With more third-quarter reports expected this week and the middle of the fourth quarter approaching, analysts predicted there would be significant pressure on investors to sell. They say investors are inclined to cash in any profits because they are unwilling to leave too much in the market amid fears of more terrorism and fallout from the U.S. air strikes against Afghanistan.

"We've been trying to take profits since last week and even today," said Chris Wolfe, equity market strategist for J.P. Morgan Private Bank. "We feel that the next three weeks are going to have little if any upside surprise in terms of earnings or corporate outlooks. In fact, we expect that as companies give their midquarter updates, there will be more downward revisions."

In addition, economic data on jobs, consumer confidence, manufacturing and third-quarter growth due this week could point to a looming recession

"All the economic data is expected to be gloomy," said Uma Rajeshwar, first vice president at Glenmede Trust Co. which oversees $17 billion. "Last week people were focusing on the fact that earnings are coming in better than expected, even though expectations have been reduced considerably, they were focused on the fact that the Federal Reserve has reduced rates and put so much liquidity in the market."

Dow component Boeing slid $3.93, or 10.4 percent, to $33.75 in reaction to news late Friday that it had lost the largest Defense Department contract in history. Lockheed-Martin, which won the contract, lost 92 cents to $49. 

Another Dow component, General Motors, fell $2.64 to $42.76 on word it was selling its Hughes Electronics unit and DirecTV subsidiary to EchoStar Communications for $25.8 billion. Hughes fell 99 cents to $14.36, while EchoStar dropped $1.18 at $24.08. 

Tech stocks also were vulnerable, including Dow stock Intel, which fell $1.68 to $24.18, for a loss of 6.5 percent.

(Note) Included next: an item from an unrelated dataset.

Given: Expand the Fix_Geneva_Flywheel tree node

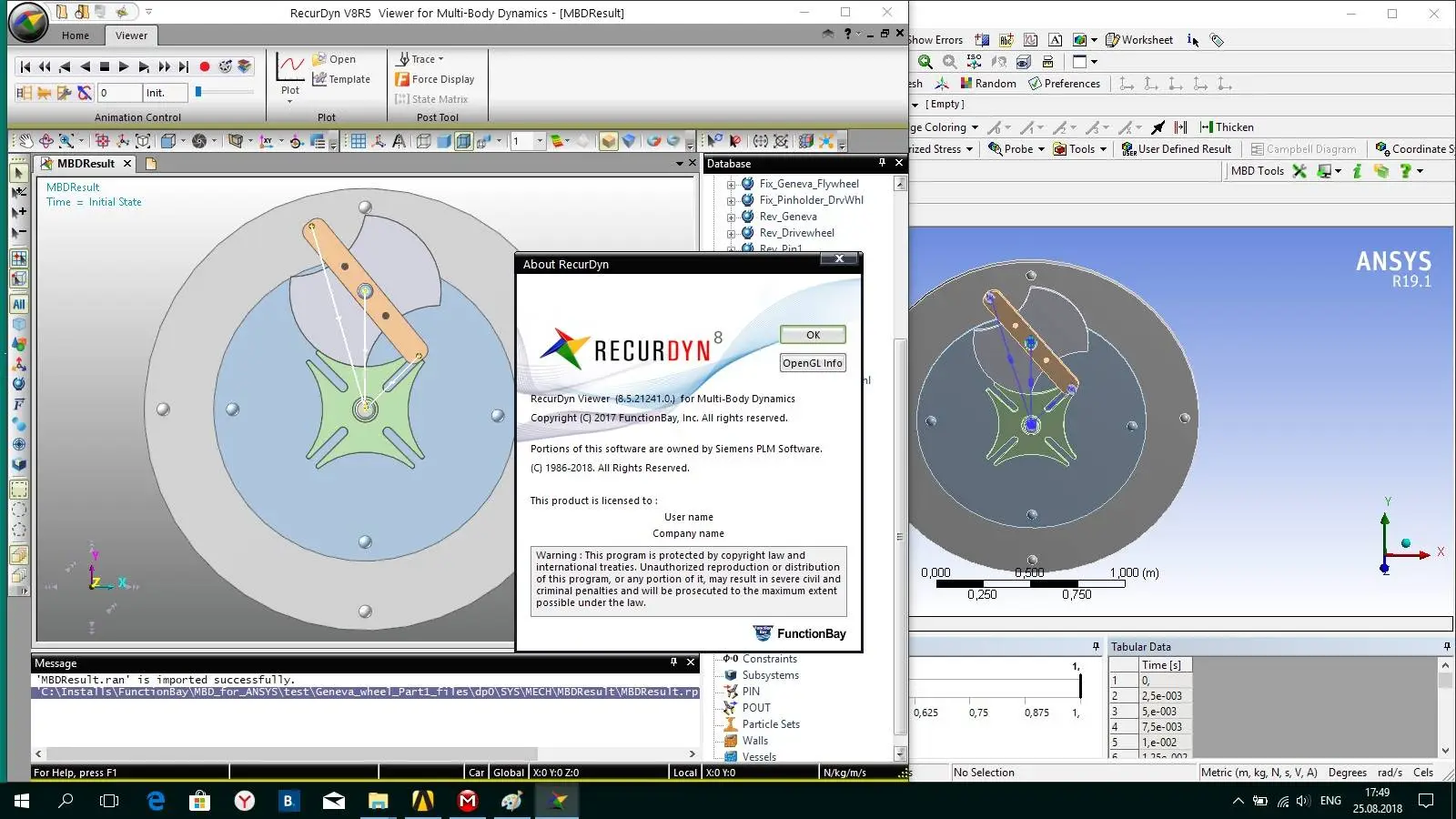Looking at the screenshot, I should [x=731, y=184].
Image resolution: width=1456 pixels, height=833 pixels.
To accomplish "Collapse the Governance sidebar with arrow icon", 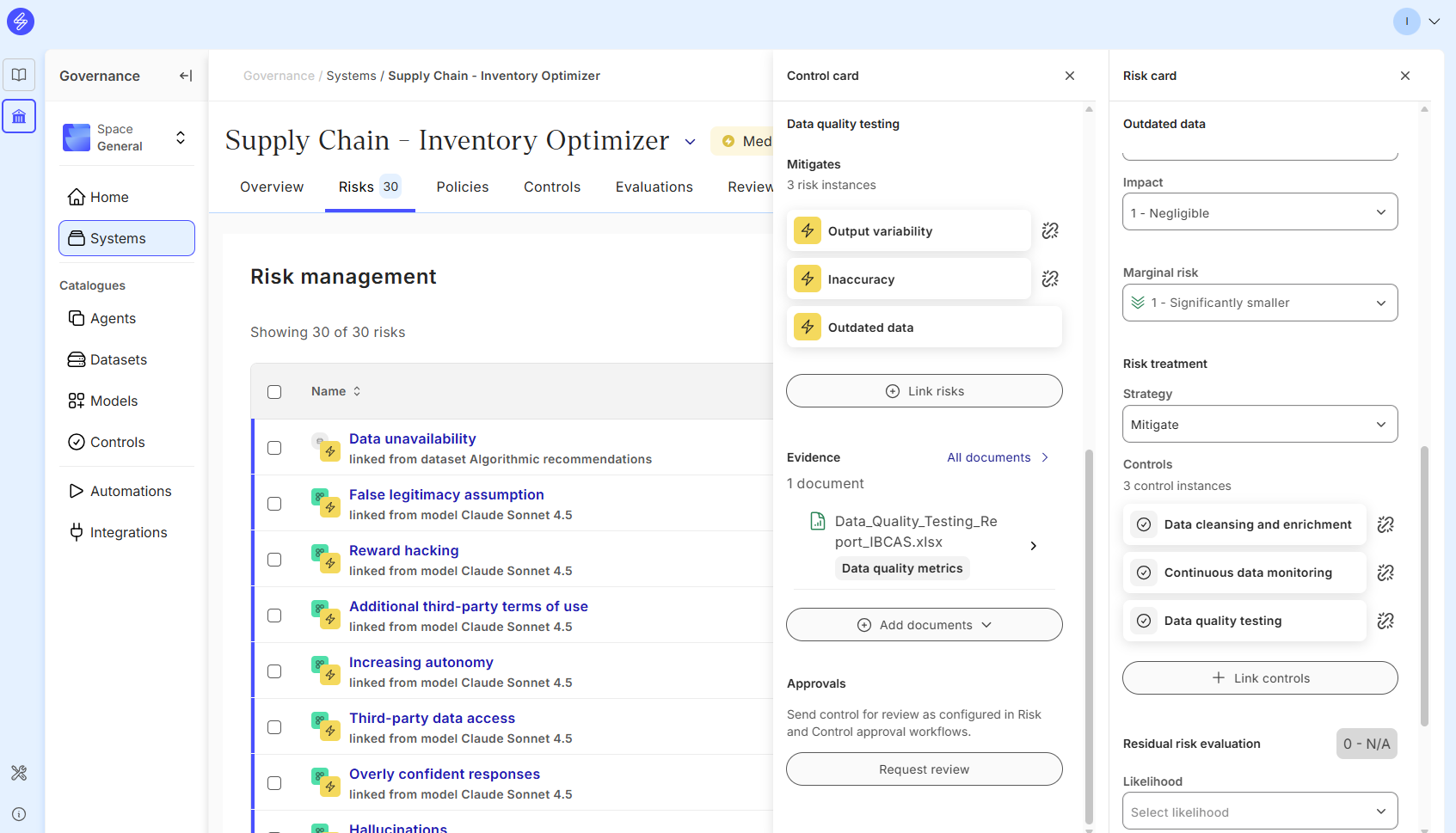I will pyautogui.click(x=186, y=76).
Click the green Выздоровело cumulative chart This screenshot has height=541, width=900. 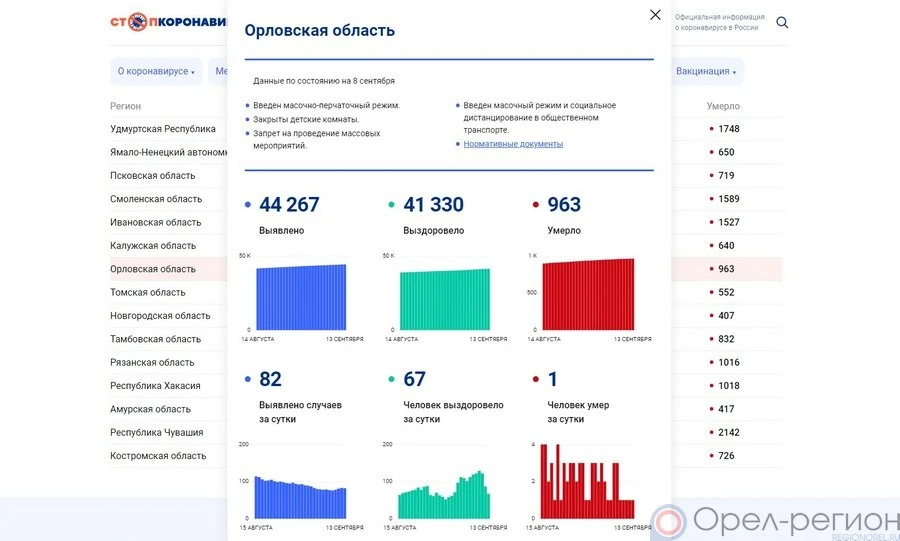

The most active stock on the New York Stock Exchange was Enron Corp, off $1.69 at $13.81. The energy giant is in talks with banks for more credit to shore up investor confidence after it tapped $3 billion in credit last week.

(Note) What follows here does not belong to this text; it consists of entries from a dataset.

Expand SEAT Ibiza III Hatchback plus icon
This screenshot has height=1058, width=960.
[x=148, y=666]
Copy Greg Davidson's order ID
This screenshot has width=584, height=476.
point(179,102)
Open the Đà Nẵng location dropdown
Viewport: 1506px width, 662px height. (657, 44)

The selling contrasted noticeably with last week when investors despite mostly lackluster earnings reports and a series of new warnings that business isn't likely to improve soon. Although a number of companies did release earnings in line with analysts' expectations, many of those estimates had been previously reduced on worries that business would be poor.

Wall Street is also concerned that nervous consumers will spend less. Consumer spending accounts for two-thirds of the economy, and many analysts believe healthy consumer sentiment is key to a business turnaround. The market was waiting to see the results of the Conference Board's monthly survey on consumer confidence, due to be released Tuesday. 

Also casting a pall on Wall Street were fears of debt default by Argentina, one of Latin America's biggest economies. Argentine and Brazilian stocks sank as a delay in a long-awaited Argentine economic package heightened fears that that economy was going to collapse. 

"Argentina could be financial contagion and it will have an impact on the market," said Rajeshwar. The International Monetary Fund (IMF) and the U.S. administration have been doing a lot to keep "this system afloat, they keep rescheduling the debt payments but then the market is going to be upset because the administration is upset about a whole bunch of different things and now Argentina comes up," he added.

Declining issues led advancers more than 2 to 1 on the New York Stock Exchange, where volume came to nearly 1.1 billion shares, down from Friday's 1.21 billion.

The Russell 2000 index fell 9.24 to 429.41. 

Overseas, Japan's Nikkei stock average fell 1.7 percent. In Europe, Germany's DAX index lost 3.3 percent, Britain's FT-SE 100 dropped nearly 2.0 percent, and France's CAC-40 slipped 2.1 percent.

Reuters and the Associated Press contributed to this report.